Evaluating the Causal Effect of Circulating Proteome on the Risk of Inflammatory Bowel Disease-Related Traits

Objective: This study sought to identify circulating proteins causally linked to Inflammatory Bowel Disease (IBD) traits through a Mendelian Randomization (MR) analytical framework. Methods: Using a large-scale, two-sample MR approach, we estimated the genetic links of numerous plasma proteins with IBD and its subtypes, leveraging information from the Inflammatory Bowel Disease Genetics Consortium (25,024 cases and 34,915 controls).
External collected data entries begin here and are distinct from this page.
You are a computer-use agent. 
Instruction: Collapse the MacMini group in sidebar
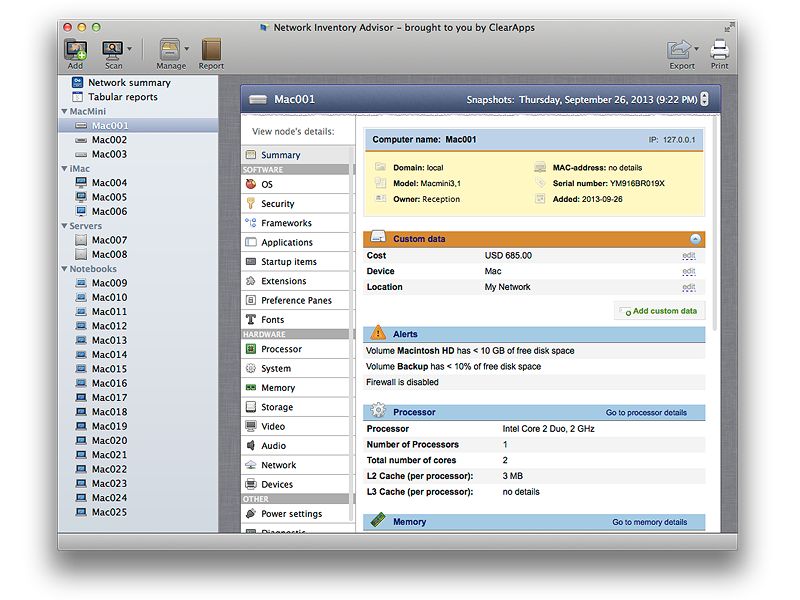click(64, 112)
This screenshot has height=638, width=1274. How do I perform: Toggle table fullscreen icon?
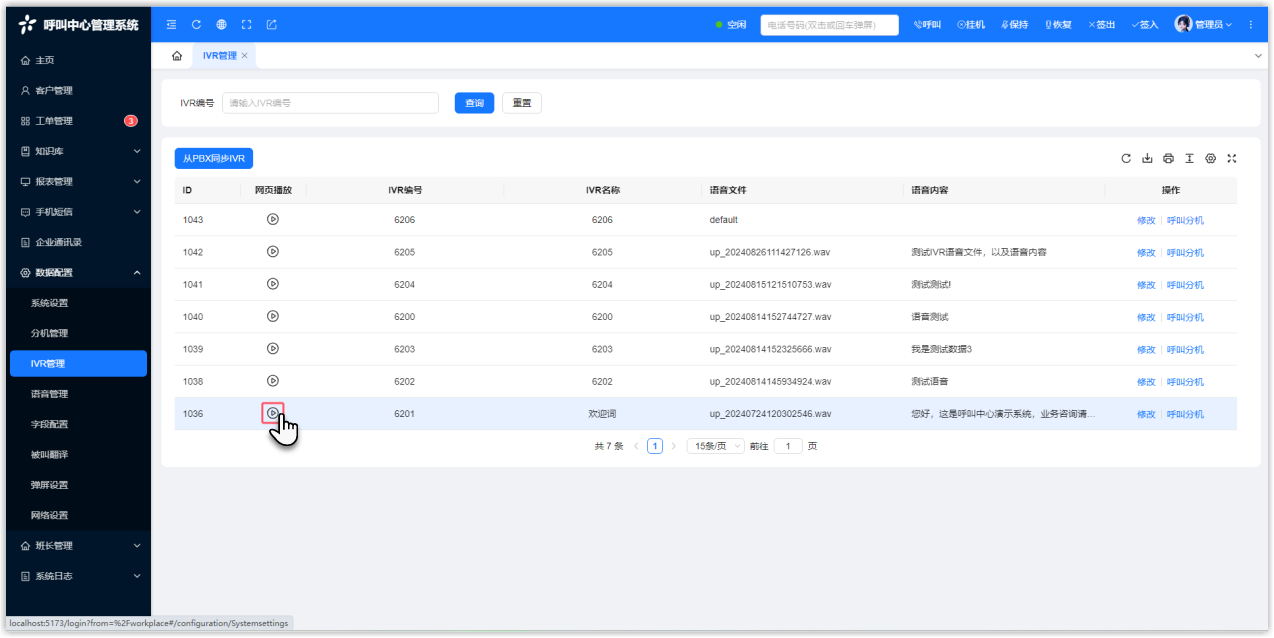pos(1232,159)
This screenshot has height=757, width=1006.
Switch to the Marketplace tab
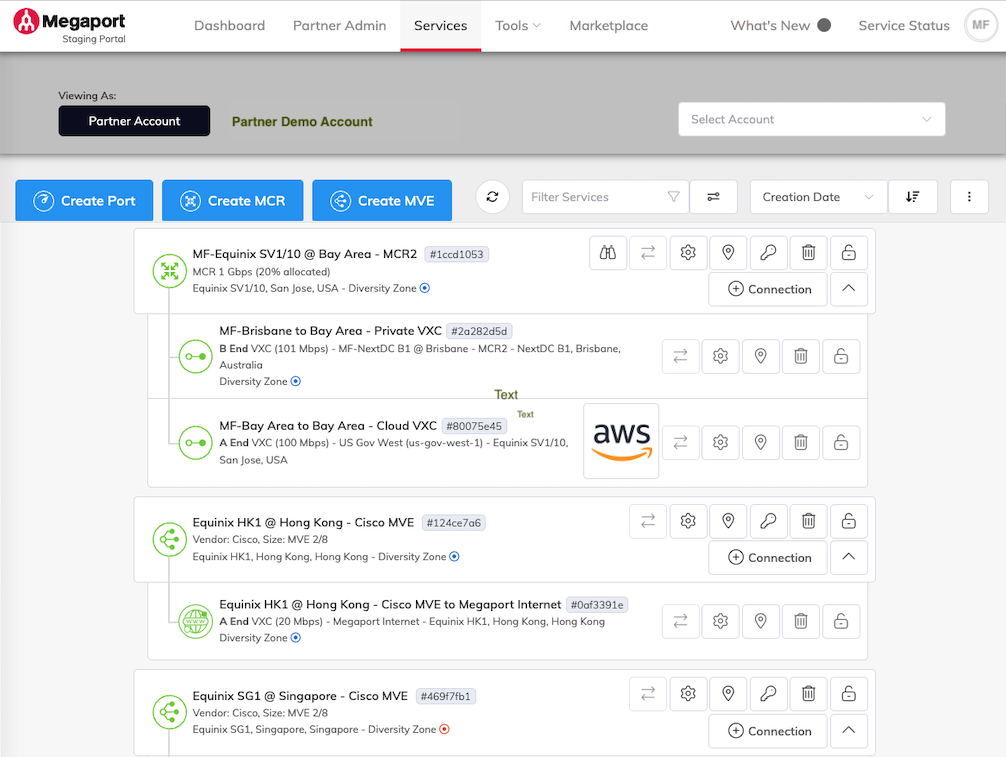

To assess the robustness of MR findings, methods like Bayesian colocalization, Steiger filtering analysis, evaluation of protein-altering variants, and mapping expression quantitative trait loci (eQTL) to protein quantitative trait loci (pQTL) were utilized. Further insights into IBD's underlying mechanisms and therapeutic targets were gleaned from single-cell sequencing analyses, protein-protein interaction assessments, pathway enrichment analyses, and evaluation of drug targets. Results: Numerous circulating proteins were identified as potentially having a causal effect on IBD-related traits, with the majority being drug targets or druggable entities. Conclusion: MR analysis facilitated the identification of numerous circulating proteins associated with IBD traits, unveiling protein-mediated mechanisms and promising therapeutic targets. Funding: This research was supported by the National Natural Science Foundation of China (grant 81800531 to X.L.Z.). Declaration of Interest: The authors declare that they have no competing interests.